Veggie burger revolution
The GISP spent weeks tackling the science, nutrition, and consumer acceptance behind plant-based, fermented, and cultivated proteins.
Plant-based proteins include foods made from soy, oats, lentils, and beans, processed to recreate the distribution of proteins, fats, minerals, and water present in animal tissue. While the market for plant-based proteins has grown, Lu noted during GISP discussions that American grocery stores still offer few plant-based options compared to stores in Taiwan, where he’s from. “They have tofu sheets, soybean curd that’s kind of like cutlets,” he said. “You’ve got stuff that replicates intestines. I guess that sounds gross, but it’s tofu.”
Fermentation has multiple categories, which students got tastes of for their spring break homework: Try an alt-protein! Shannon Feerick-Hillen ’26 tried a mycelium-based steak product called Meati that uses biomass fermentation, which produces protein by growing microorganisms that are then filtered out. This leaves behind a “brick of protein-rich mycelium, and then they season and flavor it,” she explains.

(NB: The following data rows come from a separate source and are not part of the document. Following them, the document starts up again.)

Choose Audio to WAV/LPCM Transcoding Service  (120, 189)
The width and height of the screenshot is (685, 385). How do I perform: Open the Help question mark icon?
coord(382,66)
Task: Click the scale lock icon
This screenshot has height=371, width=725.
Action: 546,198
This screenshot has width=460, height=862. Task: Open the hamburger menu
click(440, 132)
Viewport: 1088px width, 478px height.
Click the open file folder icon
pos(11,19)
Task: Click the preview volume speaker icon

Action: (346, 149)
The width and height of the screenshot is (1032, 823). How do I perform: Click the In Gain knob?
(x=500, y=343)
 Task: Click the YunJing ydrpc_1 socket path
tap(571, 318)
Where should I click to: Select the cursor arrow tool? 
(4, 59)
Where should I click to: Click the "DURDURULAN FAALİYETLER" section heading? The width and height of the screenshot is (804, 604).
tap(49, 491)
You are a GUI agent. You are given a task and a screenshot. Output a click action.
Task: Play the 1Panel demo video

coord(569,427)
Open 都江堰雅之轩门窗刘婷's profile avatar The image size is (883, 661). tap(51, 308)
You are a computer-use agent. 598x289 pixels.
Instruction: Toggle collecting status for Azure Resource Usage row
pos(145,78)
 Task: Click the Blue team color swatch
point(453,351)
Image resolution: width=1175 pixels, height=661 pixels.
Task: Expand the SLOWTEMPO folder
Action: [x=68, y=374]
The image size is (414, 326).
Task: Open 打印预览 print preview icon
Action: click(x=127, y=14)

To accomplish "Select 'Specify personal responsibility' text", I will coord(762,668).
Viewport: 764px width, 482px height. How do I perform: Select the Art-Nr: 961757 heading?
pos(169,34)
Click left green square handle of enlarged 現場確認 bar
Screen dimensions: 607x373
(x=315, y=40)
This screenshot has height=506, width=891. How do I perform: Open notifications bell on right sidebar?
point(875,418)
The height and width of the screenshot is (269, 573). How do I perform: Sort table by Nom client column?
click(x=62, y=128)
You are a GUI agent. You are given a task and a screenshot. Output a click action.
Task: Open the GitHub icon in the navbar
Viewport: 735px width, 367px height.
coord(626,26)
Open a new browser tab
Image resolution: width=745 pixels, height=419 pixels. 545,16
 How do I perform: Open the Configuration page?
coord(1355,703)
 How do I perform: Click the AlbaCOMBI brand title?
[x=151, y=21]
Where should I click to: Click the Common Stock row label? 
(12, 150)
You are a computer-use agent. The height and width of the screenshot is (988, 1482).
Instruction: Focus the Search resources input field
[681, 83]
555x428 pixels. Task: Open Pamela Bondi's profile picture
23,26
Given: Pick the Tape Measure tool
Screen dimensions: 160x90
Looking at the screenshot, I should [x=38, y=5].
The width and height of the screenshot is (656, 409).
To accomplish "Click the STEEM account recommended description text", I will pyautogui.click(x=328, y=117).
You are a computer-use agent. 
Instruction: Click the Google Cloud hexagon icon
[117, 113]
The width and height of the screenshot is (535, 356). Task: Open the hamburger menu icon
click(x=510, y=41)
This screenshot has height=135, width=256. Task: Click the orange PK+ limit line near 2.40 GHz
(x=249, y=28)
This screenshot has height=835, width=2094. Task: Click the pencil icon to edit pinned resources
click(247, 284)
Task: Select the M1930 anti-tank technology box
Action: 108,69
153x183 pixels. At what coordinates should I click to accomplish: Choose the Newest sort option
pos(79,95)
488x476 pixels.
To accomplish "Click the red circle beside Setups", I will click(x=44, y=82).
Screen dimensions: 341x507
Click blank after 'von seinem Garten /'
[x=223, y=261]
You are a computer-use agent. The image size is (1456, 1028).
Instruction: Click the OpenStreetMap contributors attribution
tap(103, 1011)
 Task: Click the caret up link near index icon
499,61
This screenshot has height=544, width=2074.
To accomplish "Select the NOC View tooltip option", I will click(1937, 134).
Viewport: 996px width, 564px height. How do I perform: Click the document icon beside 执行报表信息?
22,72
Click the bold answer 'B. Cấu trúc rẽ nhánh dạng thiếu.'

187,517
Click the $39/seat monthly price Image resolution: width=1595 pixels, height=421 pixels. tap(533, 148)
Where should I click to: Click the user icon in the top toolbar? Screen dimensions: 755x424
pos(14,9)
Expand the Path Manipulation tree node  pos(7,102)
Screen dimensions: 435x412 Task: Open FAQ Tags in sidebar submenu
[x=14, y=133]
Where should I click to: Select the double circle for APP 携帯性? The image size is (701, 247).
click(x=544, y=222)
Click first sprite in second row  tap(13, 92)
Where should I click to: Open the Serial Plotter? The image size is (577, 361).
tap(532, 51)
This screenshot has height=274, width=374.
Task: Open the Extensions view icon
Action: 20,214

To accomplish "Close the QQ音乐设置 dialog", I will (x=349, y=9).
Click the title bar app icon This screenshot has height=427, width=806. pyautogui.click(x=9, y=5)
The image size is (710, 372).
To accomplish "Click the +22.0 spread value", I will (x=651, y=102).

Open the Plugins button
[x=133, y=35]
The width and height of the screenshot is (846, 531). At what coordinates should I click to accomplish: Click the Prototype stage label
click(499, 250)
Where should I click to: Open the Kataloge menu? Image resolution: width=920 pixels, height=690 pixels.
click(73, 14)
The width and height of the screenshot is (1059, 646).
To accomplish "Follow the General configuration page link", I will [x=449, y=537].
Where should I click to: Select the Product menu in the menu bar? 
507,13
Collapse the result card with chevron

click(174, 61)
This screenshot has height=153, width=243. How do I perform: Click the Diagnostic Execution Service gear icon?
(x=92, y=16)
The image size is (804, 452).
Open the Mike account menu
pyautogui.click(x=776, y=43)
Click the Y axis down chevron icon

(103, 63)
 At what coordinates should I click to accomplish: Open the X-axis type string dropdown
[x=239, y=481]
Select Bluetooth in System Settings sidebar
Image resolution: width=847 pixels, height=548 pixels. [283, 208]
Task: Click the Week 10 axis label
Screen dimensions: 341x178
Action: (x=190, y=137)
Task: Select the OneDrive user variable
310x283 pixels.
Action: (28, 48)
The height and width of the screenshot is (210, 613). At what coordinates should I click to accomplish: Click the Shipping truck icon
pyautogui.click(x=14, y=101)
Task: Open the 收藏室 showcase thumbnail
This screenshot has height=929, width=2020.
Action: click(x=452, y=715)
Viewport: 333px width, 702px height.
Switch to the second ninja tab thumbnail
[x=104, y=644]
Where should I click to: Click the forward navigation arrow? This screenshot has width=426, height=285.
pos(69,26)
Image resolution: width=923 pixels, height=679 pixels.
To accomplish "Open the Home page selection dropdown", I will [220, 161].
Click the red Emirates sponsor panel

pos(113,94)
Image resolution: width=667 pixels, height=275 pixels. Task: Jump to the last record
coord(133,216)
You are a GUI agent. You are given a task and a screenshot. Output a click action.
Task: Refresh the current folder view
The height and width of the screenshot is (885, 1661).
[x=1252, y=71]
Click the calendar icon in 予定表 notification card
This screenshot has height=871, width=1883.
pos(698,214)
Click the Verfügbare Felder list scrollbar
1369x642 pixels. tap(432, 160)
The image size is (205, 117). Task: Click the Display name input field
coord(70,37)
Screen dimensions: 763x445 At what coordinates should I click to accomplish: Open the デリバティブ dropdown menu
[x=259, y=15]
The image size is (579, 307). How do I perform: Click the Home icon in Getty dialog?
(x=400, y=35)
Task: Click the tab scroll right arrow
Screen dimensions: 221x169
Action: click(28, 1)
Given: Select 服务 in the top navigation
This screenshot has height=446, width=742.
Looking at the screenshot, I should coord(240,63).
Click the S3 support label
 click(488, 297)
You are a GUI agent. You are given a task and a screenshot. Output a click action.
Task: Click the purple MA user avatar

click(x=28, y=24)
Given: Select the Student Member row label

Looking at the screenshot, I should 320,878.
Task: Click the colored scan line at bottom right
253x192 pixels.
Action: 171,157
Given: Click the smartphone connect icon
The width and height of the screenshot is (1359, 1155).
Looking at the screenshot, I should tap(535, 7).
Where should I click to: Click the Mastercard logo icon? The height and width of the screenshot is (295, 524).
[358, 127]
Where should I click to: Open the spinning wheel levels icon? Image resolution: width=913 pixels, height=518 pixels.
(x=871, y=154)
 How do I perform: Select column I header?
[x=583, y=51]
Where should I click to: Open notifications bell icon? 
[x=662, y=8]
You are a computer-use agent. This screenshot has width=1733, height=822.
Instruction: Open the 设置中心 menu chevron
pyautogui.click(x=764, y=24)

There’s also precision fermentation, where scientists genetically modify yeast or bacteria genes to produce heme, a compound that animals naturally contain in their blood. Add heme to a vegan product like an Impossible Burger and it recreates the taste of animal flesh.
In recent years, scientists have harnessed fermentation to create melty vegan cheeses, Figueiredo Krausz explained. Like traditional animal cheese, vegan cheese now uses live cultures to ferment vegetable milk. Newer technologies use precision fermentation to recreate milk proteins, creating a final product that is chemically identical to cheese without using animals.
Making alt-protein a thing
Rossi and Figueiredo Krausz invited researchers, entrepreneurs, and leaders in the industry to speak to the class weekly. They included Sorosh Tavakoli, CEO of Sweden’s Stockeld Dreamery, who spoke about the successful marketing of his vegan cheddar product. The speakers “added so much to the course, because suddenly you have an actual entrepreneur who is doing the stuff that you read about,” Figueiredo Krausz said.
A GISP can’t be taken twice, but Rossi and Figueiredo Krausz are still looking for ways to promote alt-protein education on campus. They head an on-campus club called the Brown Alternative Protein Project that is hoping to involve faculty and graduate students, both in research and coursework. Their end goal is to establish a recurring course on alternative proteins.